Quoted passage
Start

Though bracing, President Trump’s inaugural address was rooted in cold truths, as he dispensed with the customary idealism of inaugurals that are forgotten within a fortnight of the president being sworn in.

Trump’s inaugural was Jacksonian.

He was speaking to and for the forgotten Americans whose hopes he embodies, pledging to be their champion against those who abandon them in pursuit of higher, grander, nobler causes. Declared Trump:

“For too long, a small group in our nation’s capital has reaped the rewards of government while the people have borne the cost. Washington flourished, but the people did not share in its wealth. Politicians prospered, but the jobs left and the factories closed.”

Is this not true? American wages have stagnated as scores of thousands of factories were shut down or shipped abroad. Five of the six wealthiest counties in the U.S. today, measured by median household income, are the suburbs of Washington, D.C.

Inaugurals should lift us up, wailed the media, this was “dark.”

“We will no longer bleed and bankrupt our country for the benefit of others.”

And Trump did paint a grim picture—of “mothers and children trapped in poverty in our inner cities; rusted-out factories scattered like tombstones across the landscape of our nation; an education system flush with cash but which leaves our … students deprived of all knowledge, and the crime and the gangs and the drugs…”

But is this not also a reality of America 2017?

Indeed, it carries echoes of FDR’s second inaugural: “I see one-third of a nation ill-housed, ill-clad, ill-nourished. … The test of our progress is not whether we add more to the abundance of those who have much; it is whether we provide enough for those who have too little.”

End

Extracted records
Start

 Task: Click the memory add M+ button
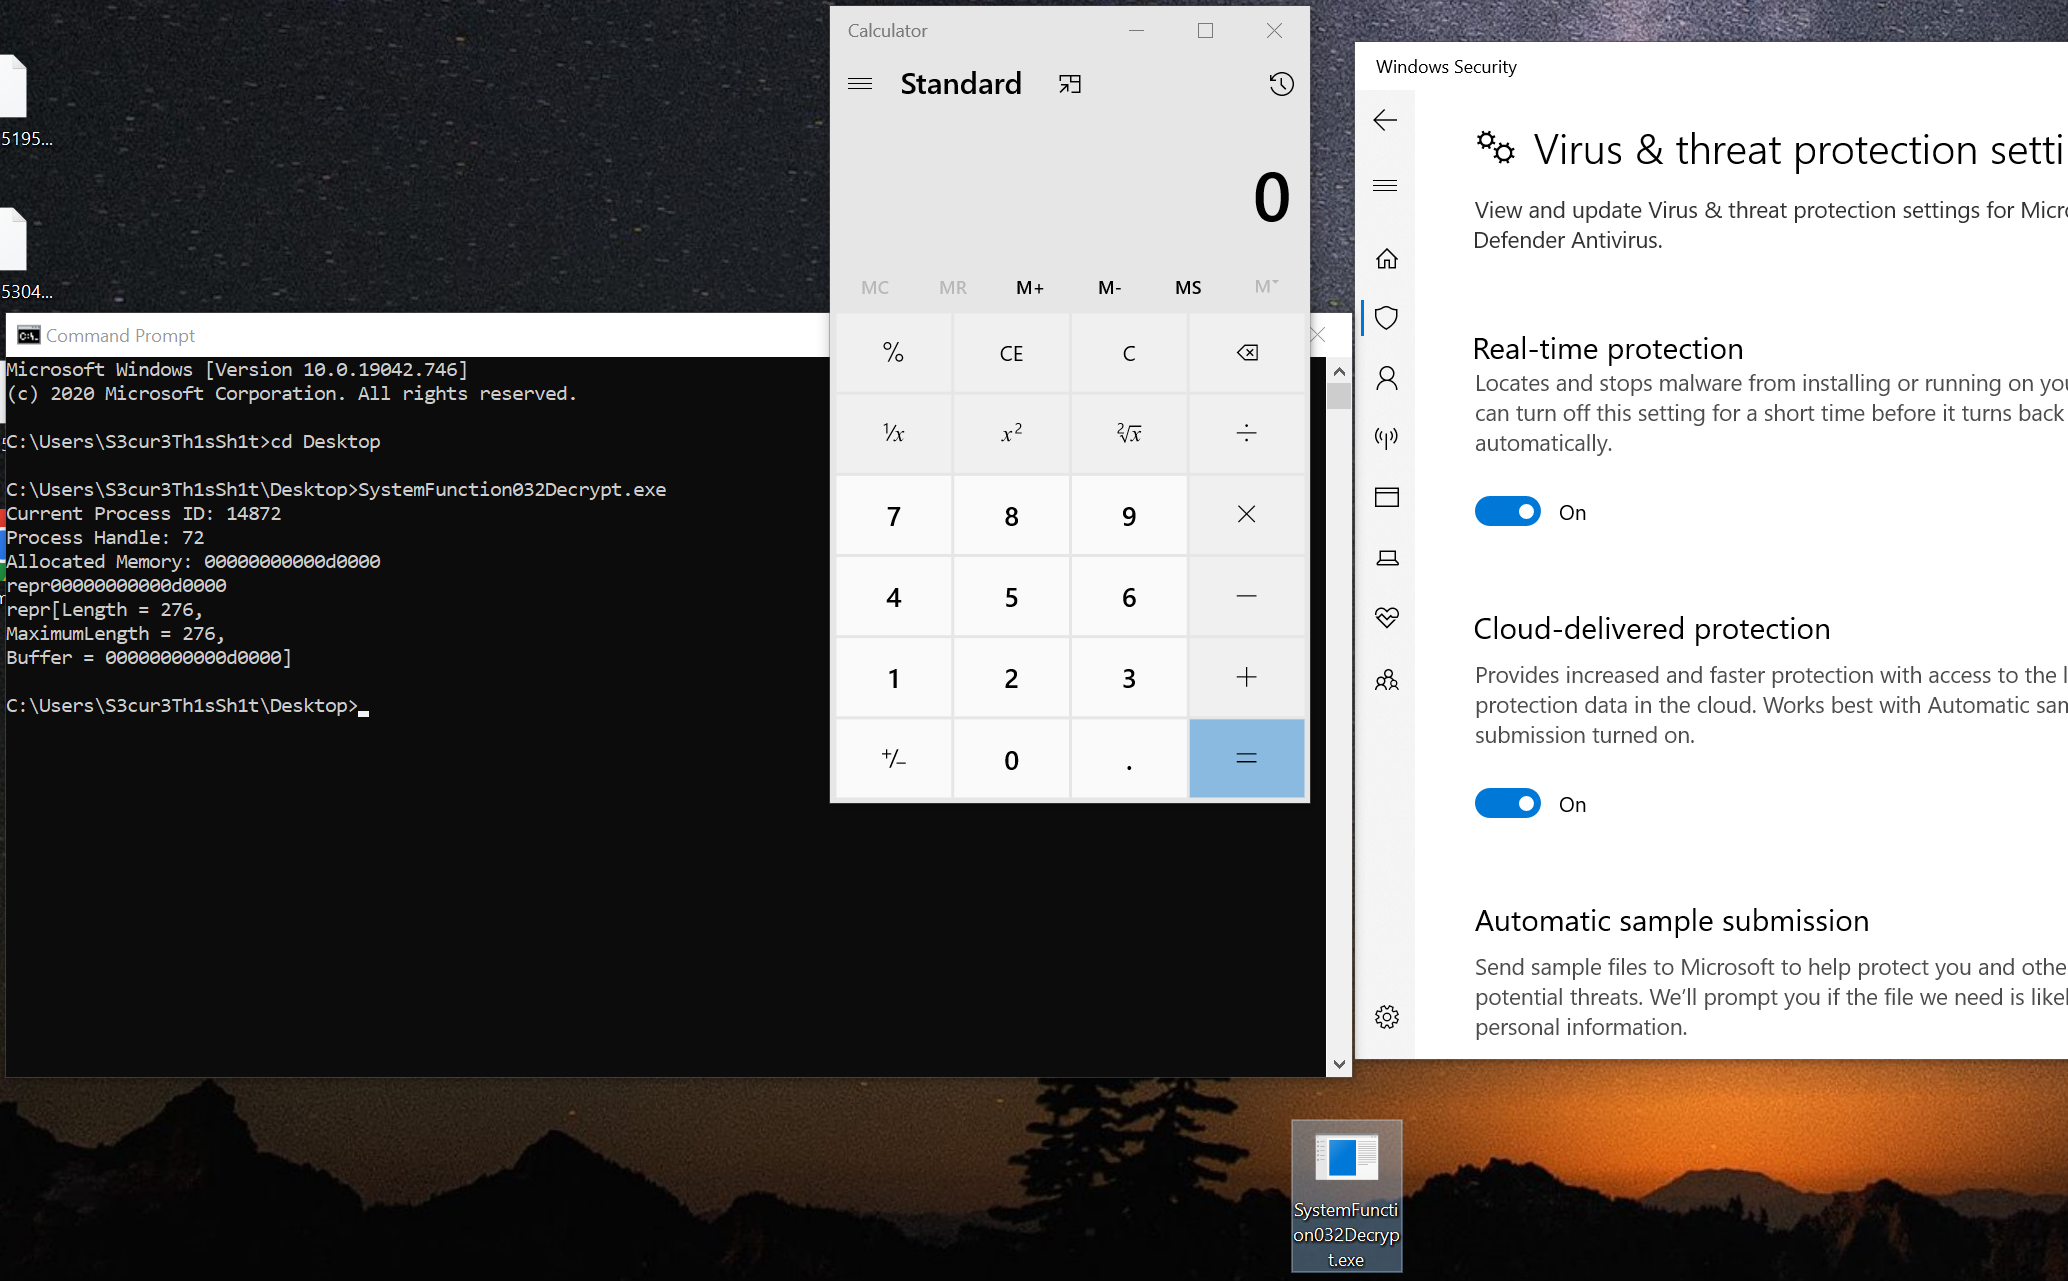1028,287
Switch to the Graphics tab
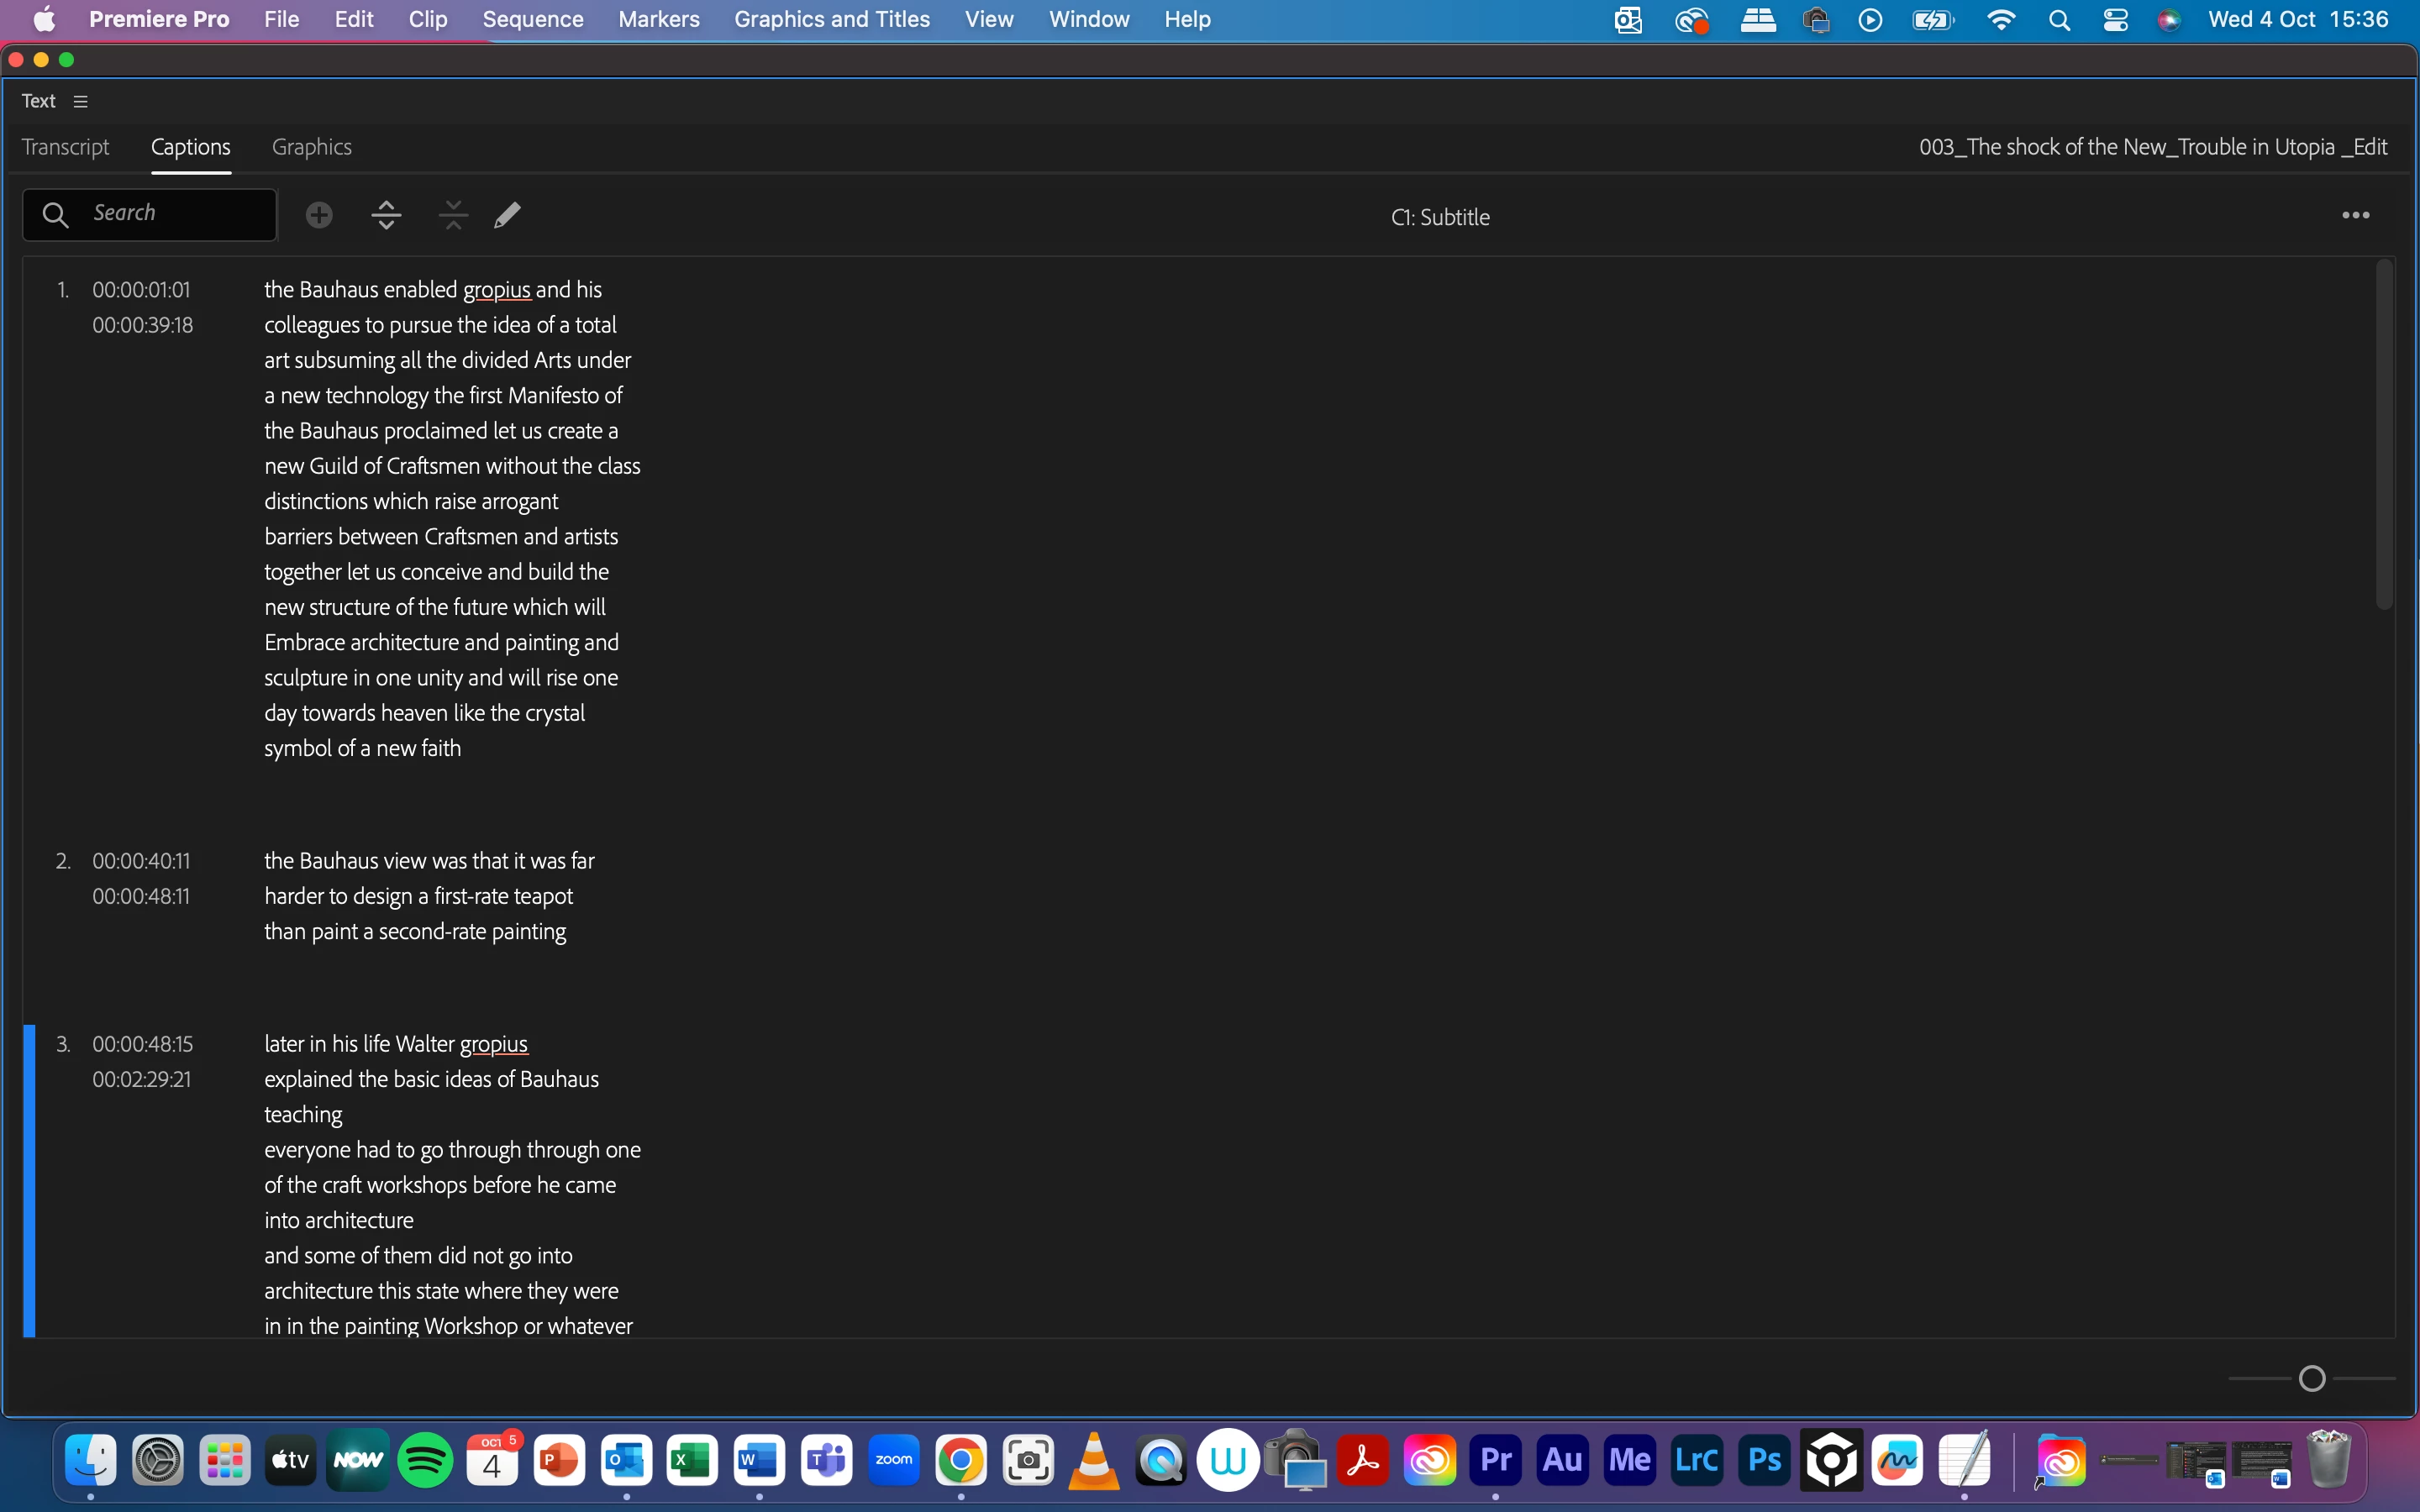The image size is (2420, 1512). click(x=312, y=147)
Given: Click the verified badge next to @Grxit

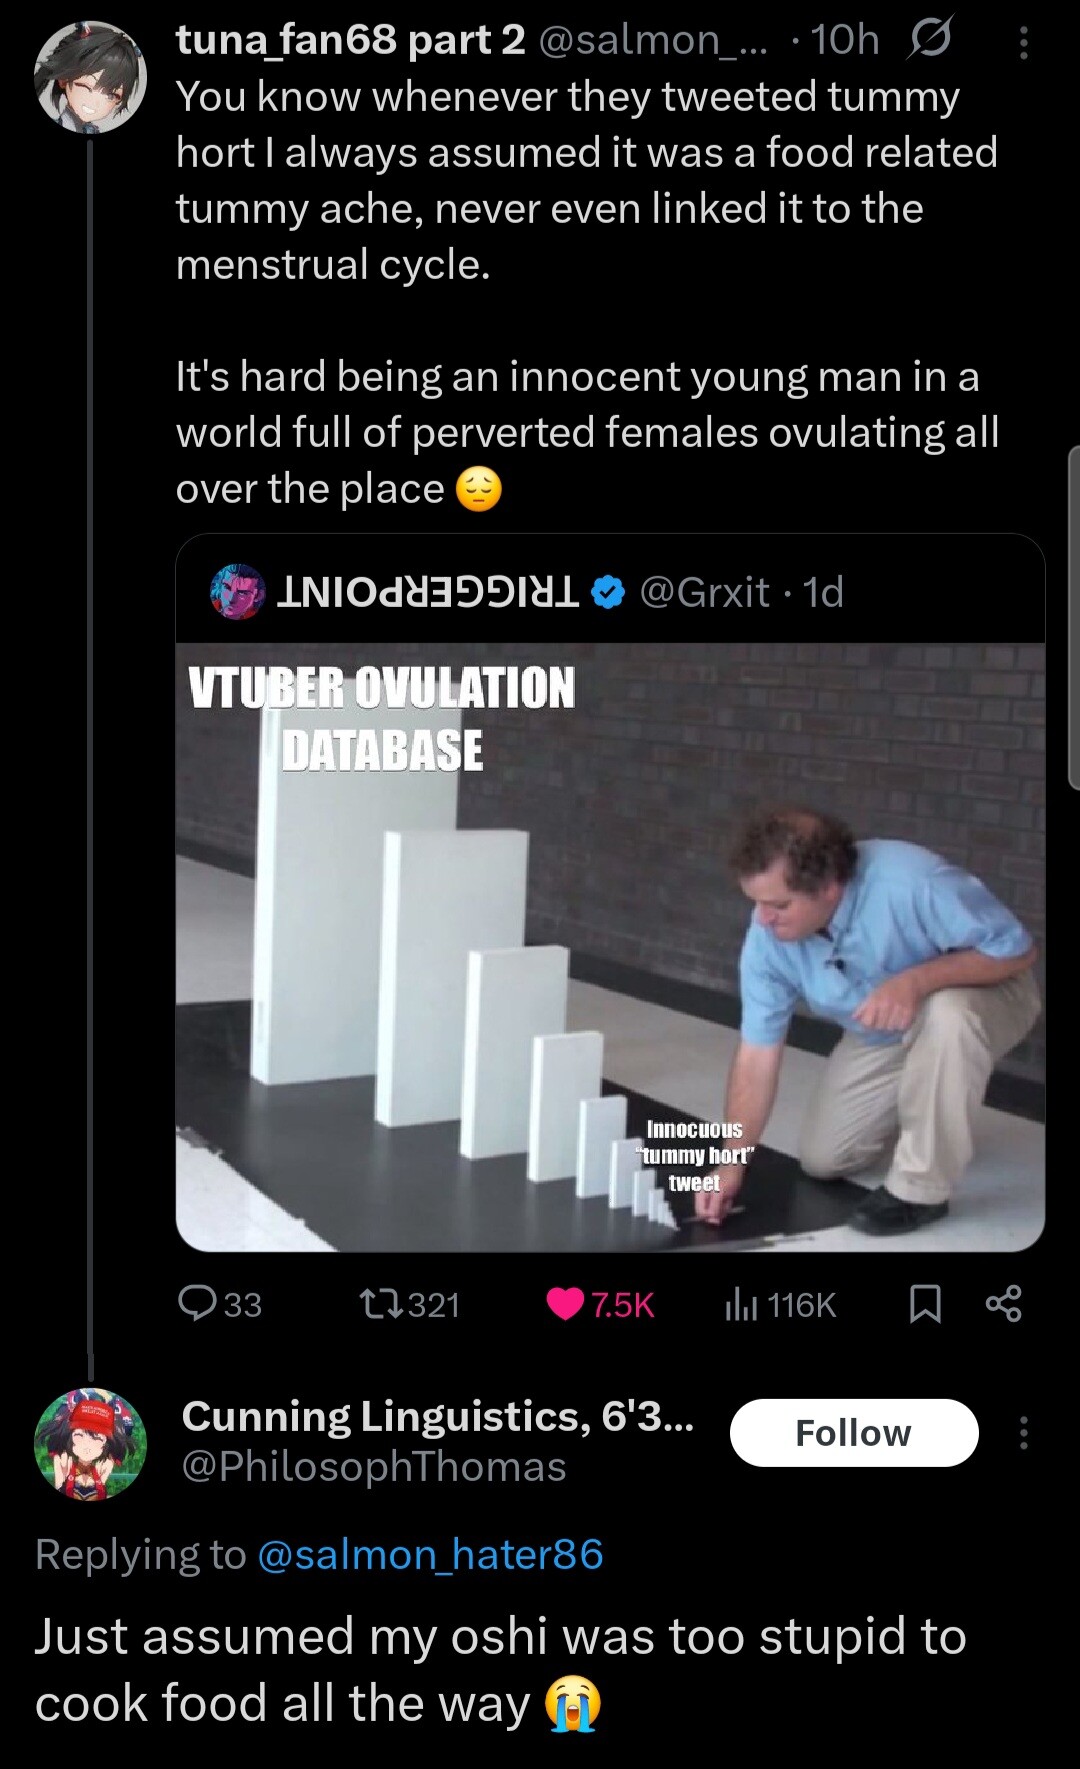Looking at the screenshot, I should [607, 591].
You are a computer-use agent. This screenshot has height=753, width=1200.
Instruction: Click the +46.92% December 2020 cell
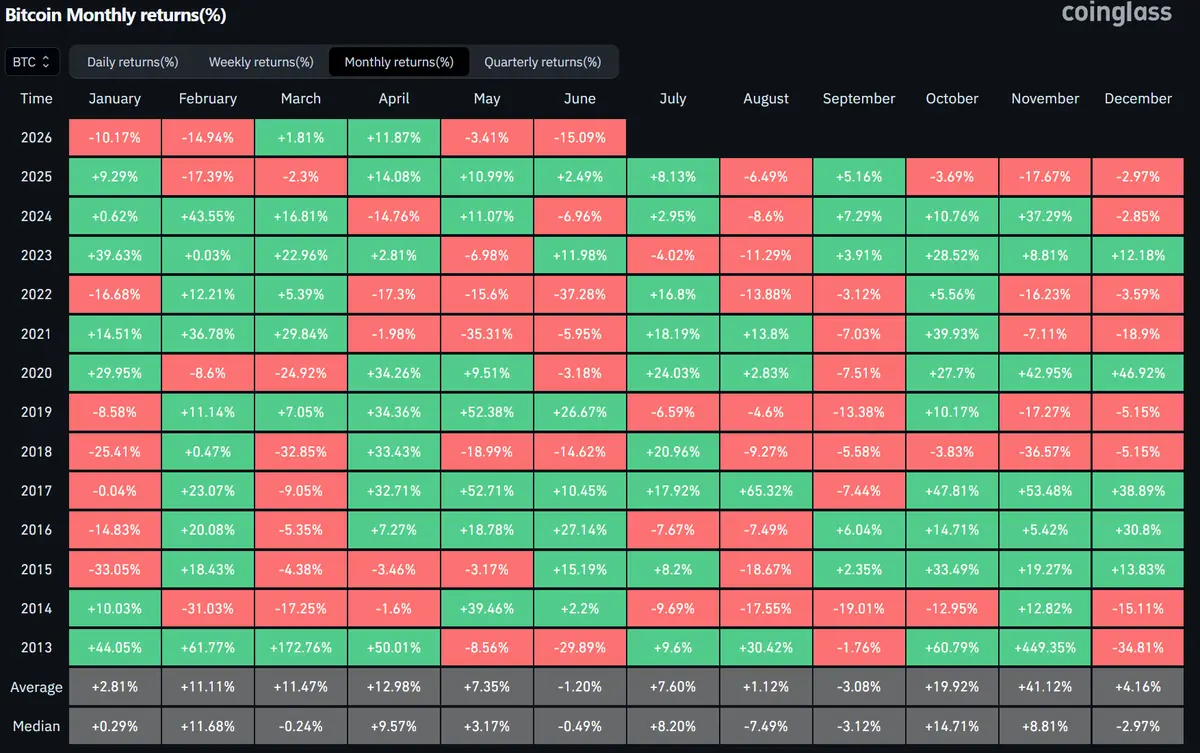click(1138, 373)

End

Challenges
1. In the column on Trump's inaugural address, condense the paragraph beginning "Is this not true?" into a short bulleted list of its main facts.
2. Pick up the column on Trump's inaugural address after its last sentence and keep writing it for a few more paragraphs.
Nothing in the listing is needed here.

Replies
1.
- American wages have stagnated.
- Scores of thousands of factories were shut down or shipped abroad.
- Measured by median household income, five of the six wealthiest U.S. counties today are suburbs of Washington, D.C.

2.
Some of the recoil to Trump’s speech is surely traceable to an awareness by those covering and commenting upon it—that this was a searing indictment of them and their own ruling class.

With America’s political elite sitting behind him, Trump accused them of enriching “foreign industry,” not ours, of subsidizing other countries’ armies but neglecting our own, of defending other nation’s borders while leaving America’s borders unprotected.

Then, in the line that will give his address its name in history, he declared: “From this day forward it’s going to be only America First.”

Prediction: Trump’s “America First” inaugural will be recalled as the most controversial, but will be among the most remembered.

What did Trump mean by “America First”?

“Every decision on trade, on taxes, on immigration, on foreign affairs will be made to benefit American workers and American families.”

What does it mean for the world?

“We will seek friendship and goodwill with the nations of the world, but we do so with the understanding that it is the right of other nations to put their own interests first. We do not seek to impose our way of life on anyone, but rather to let it shine as an example. We will shine for everyone to follow.”

Denounced as isolationism, this is in an old and great tradition.